EXERCISE DIRECTIONS> Extract the data verbatim, from the line containing "Describe the element at coordinates (350, 20)" through the end of the data. Omit the pictures.

STUDY MATERIAL>

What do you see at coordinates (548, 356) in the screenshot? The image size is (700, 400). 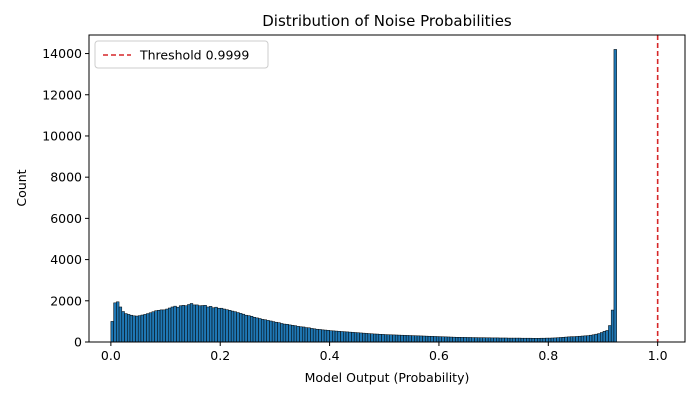 I see `x-tick-label: 0.8` at bounding box center [548, 356].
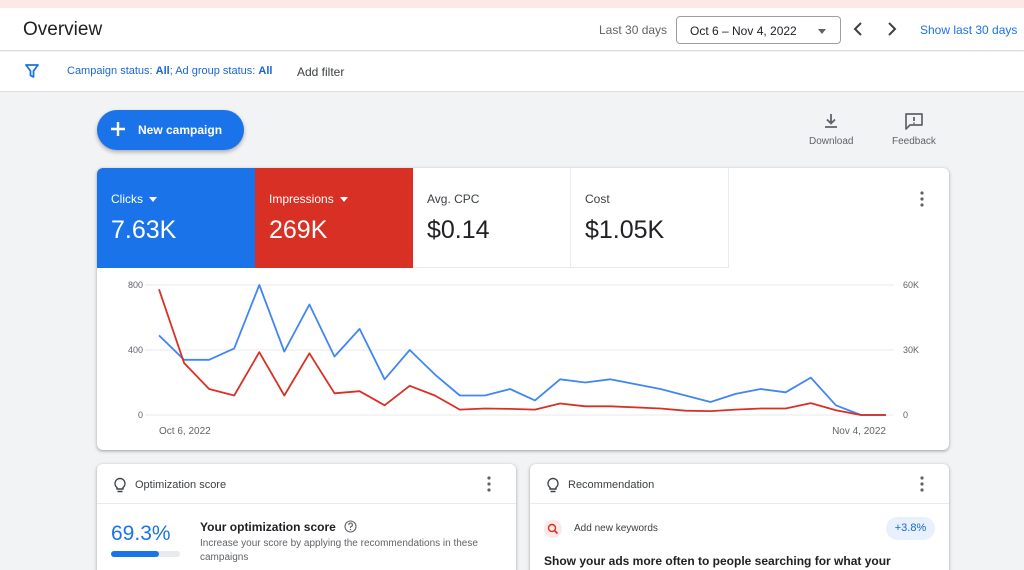 The height and width of the screenshot is (570, 1024). Describe the element at coordinates (634, 30) in the screenshot. I see `date-range-label: Last 30 days` at that location.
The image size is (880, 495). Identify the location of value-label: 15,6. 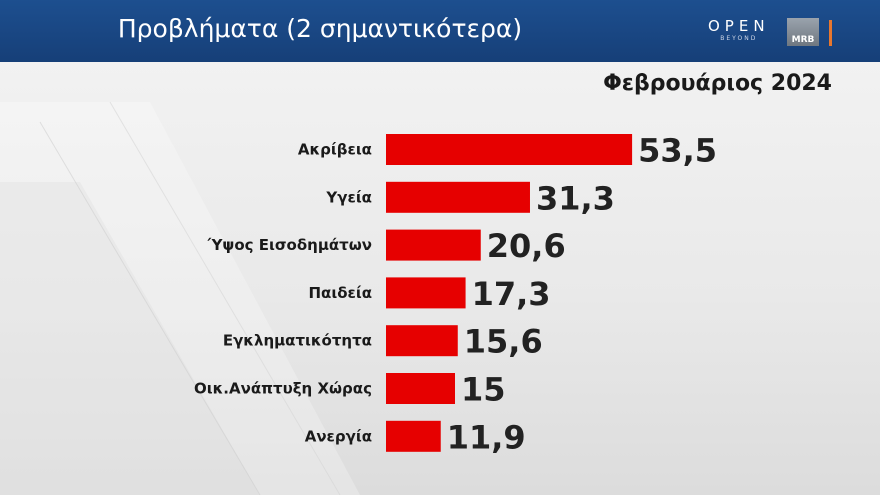
(504, 342).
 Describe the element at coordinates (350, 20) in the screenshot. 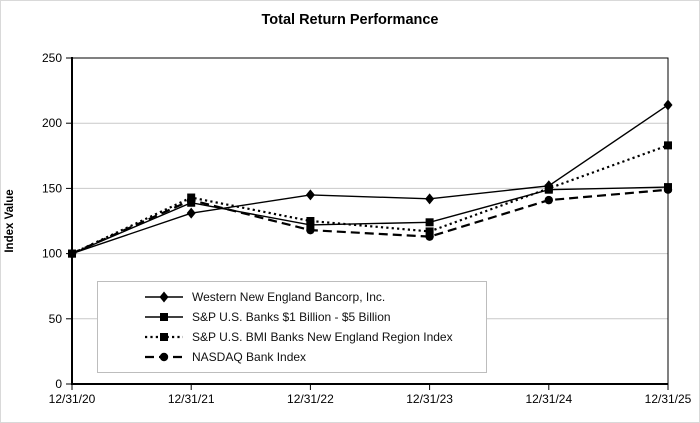

I see `chart-title: Total Return Performance` at that location.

FINISHED EXERCISE>
 Describe the element at coordinates (350, 20) in the screenshot. 

I see `chart-title: Total Return Performance` at that location.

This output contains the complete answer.